ABOUT THIS TASK »
In the entries that follow, find the line containing "The height and" and the line containing "the plus get", then retype exactly the lines from the first through the second, pictures excluded.

EXCERPTED DATA »
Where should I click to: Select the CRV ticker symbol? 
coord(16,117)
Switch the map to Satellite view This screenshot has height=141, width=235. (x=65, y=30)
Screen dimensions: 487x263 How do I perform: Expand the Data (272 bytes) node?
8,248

* * *

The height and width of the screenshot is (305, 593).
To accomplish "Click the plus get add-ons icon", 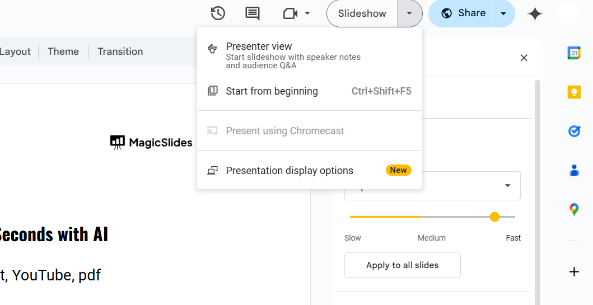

WORKED SOLUTION »
The height and width of the screenshot is (305, 593).
To accomplish "Click the plus get add-ons icon", 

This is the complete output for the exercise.